World's first 2D microchip is a success

Marking the first of its kind and possibly the beginning of the next generation of computing, researchers from King Abdullah University of Science and Technology in Saudi Arabia have designed and demonstrated the world's first 2D microchip using synthetic materials.

Since the first fabrication of atomically thin layers of graphite, graphene, in 2004, there has been intense interest in such materials for advanced and novel applications due to their exotic and promising physical properties.

Despite decades of research, however, functional microdevices based on 2D materials have proved elusive due to the challenges in fabricating and handling such fragile thin films.

Inspired by recent 2D film breakthroughs out of the lab of KAUST Associate Professor Mario Lanza, the university research team has now produced and demonstrated a prototype 2D-based microchip.

"Our motivation was to increase the technology readiness level of 2D material-based electronic devices and circuits by using conventional silicon-based CMOS (complementary metal oxide semiconductor) microcircuits as a base and standard semiconductor fabrication techniques," said Lanza. "The challenge, however, is that synthetic 2D materials can contain local defects such as atomic impurities that can cause small devices to fail. Also, it is very difficult to integrate the 2D material into the microchip without damaging it."

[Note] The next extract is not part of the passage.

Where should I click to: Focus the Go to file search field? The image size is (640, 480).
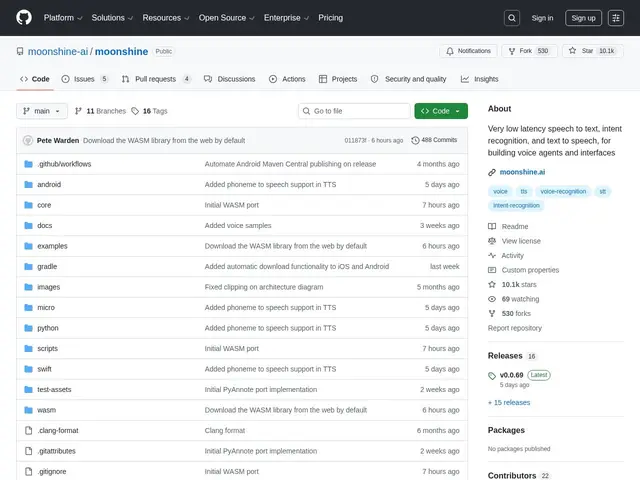click(354, 111)
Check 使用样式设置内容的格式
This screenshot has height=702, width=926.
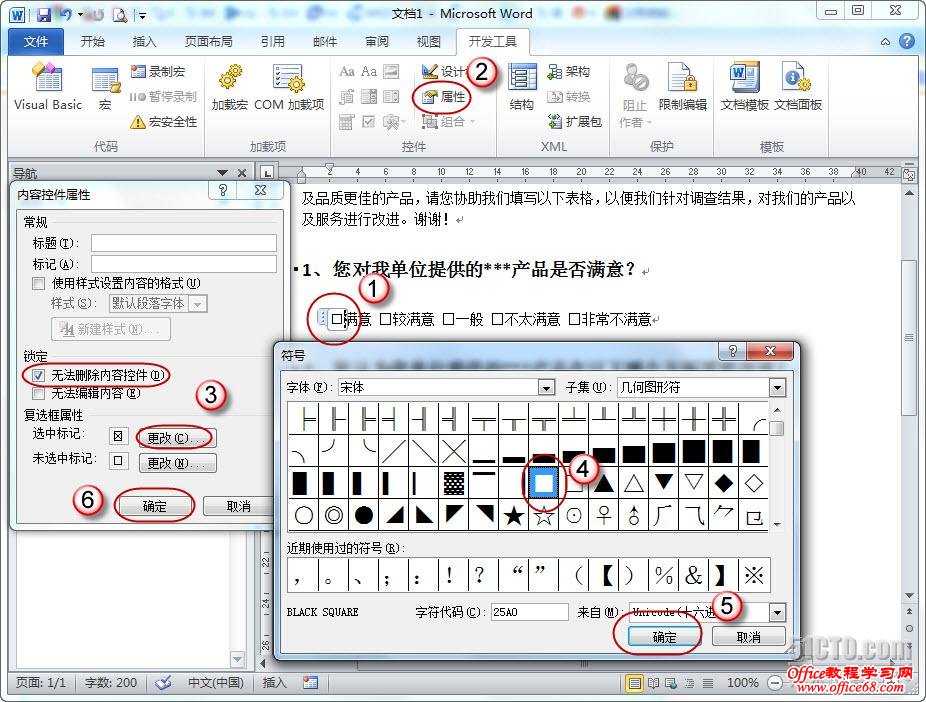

To overcome these challenges, the fabrication of the 2D material takes precedence. Thus, the research team first optimized the design of the chip to make it easier to fabricate and minimize the effect of defects.

They did this by fabricating standard CMOS transistors on one side of the chip and feeding interconnects through to the underside, where the 2D material could be transferred reliably in small sections less than 0.25 micrometers or 0.00025 millimeters across.

"We produced the 2D material – hexagonal boron nitride, or h-BN, on copper foil – and transferred it to the microchip using a low-temperature wet process, and we then formed electrodes over the top by conventional vacuum evaporation and photolithography, which are processes we have in-house," said Lanza. "In this way we produced a five-by-five arrow of one-transistor/one-memristor (memory resistors) cells connected in a crossbar matrix."

The exotic properties of 2D h-HB make it an ideal "memristor" – a resistive component whose resistance can be set by applied voltage and remembers to switch on and off depending on that voltage.

In the five-by-five arrangement, each of the microscale memristors pads is connected to a single dedicated transistor. This provides the fine voltage control needed to operate the memristor as a functional device with high performance and reliability over thousands of cycles, in this case, as a low-power neural network element.

"With this flagship breakthrough, we are now talking with leading semiconducting companies to keep working in this direction," the KAUST professor said. "We are also considering installing our own wafer-scale industrial processing system for 2D materials at KAUST to advance this capability."